The University of Lagos (UNILAG) has been selected as the host for the OpenAI Academy Africa, marking the first such initiative by OpenAI on the continent and cementing Nigeria’s growing role in global artificial intelligence development. The historic announcement was made during the opening ceremony of UNILAG’s 2025 International Week, themed “Equitable Partnerships and the Future of AI in Africa,” which brought together academics, policymakers, industry leaders, and innovators from around the world.
The establishment of the OpenAI Academy Africa at UNILAG represents a strategic commitment to democratizing access to AI education and fostering homegrown innovation across the continent. Emmanuel Lubanzadio, OpenAI’s Africa Lead, said the decision was driven by the university’s rising reputation in emerging technologies, its strong research culture, and its commitment to inclusive, context-driven technological development.

[Records drawn from a data source]

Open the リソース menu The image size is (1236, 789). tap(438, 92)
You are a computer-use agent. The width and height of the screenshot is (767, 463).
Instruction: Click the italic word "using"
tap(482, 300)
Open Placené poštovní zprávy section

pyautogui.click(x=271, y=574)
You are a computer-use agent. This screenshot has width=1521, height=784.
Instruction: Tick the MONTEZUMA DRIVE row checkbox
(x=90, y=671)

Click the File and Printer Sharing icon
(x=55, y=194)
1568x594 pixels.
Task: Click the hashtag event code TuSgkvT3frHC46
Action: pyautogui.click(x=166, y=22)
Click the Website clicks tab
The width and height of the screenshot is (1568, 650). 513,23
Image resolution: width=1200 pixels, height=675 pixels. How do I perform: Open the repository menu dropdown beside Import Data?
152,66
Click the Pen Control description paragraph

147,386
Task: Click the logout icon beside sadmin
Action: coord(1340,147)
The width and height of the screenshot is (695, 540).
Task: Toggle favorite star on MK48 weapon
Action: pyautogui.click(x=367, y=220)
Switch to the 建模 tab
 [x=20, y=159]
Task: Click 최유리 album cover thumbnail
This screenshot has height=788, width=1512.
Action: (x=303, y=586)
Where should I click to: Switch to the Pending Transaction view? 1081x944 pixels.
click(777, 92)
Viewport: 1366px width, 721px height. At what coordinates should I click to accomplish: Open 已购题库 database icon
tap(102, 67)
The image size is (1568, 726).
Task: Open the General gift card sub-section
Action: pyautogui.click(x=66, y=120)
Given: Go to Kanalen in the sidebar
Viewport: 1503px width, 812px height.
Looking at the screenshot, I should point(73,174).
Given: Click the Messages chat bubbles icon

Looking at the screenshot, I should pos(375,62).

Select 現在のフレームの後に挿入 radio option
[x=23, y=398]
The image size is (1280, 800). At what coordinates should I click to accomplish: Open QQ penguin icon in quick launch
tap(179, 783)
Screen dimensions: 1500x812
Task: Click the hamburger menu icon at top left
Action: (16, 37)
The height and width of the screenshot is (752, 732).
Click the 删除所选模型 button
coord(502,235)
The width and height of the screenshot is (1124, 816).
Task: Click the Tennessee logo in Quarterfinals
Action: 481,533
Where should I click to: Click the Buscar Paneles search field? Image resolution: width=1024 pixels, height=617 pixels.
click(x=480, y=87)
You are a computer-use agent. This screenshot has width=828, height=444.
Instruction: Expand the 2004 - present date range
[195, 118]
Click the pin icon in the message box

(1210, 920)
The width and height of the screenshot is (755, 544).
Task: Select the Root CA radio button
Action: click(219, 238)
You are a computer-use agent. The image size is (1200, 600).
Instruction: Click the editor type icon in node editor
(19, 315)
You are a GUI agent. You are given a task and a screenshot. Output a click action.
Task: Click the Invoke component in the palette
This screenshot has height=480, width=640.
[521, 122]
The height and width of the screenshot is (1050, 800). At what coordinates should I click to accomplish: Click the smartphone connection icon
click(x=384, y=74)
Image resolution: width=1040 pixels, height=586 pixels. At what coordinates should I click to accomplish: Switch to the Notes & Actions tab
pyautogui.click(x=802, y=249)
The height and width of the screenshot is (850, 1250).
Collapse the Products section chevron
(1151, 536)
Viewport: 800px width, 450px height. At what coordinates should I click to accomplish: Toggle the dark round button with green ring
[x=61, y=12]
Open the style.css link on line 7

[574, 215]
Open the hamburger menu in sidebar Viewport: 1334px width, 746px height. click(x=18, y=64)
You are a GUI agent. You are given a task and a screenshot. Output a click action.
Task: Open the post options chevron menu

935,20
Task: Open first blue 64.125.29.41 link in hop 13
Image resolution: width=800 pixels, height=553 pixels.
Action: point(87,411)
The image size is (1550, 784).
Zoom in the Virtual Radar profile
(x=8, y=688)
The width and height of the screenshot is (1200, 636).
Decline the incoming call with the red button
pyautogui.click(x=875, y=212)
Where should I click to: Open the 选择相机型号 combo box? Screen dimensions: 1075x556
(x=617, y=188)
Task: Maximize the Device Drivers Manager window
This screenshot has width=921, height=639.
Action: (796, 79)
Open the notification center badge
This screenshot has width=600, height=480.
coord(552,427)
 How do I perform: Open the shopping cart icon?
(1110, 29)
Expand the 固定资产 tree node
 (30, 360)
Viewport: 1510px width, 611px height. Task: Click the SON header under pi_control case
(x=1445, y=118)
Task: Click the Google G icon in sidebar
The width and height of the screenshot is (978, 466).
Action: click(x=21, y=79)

PROBLEM: From the text about the OpenAI Academy Africa at UNILAG, set down word for word the part that begins with "The University of" and stops after "around the world.". Rely solely on the text about the OpenAI Academy Africa at UNILAG.

OUTPUT OF THE TASK:
The University of Lagos (UNILAG) has been selected as the host for the OpenAI Academy Africa, marking the first such initiative by OpenAI on the continent and cementing Nigeria’s growing role in global artificial intelligence development. The historic announcement was made during the opening ceremony of UNILAG’s 2025 International Week, themed “Equitable Partnerships and the Future of AI in Africa,” which brought together academics, policymakers, industry leaders, and innovators from around the world.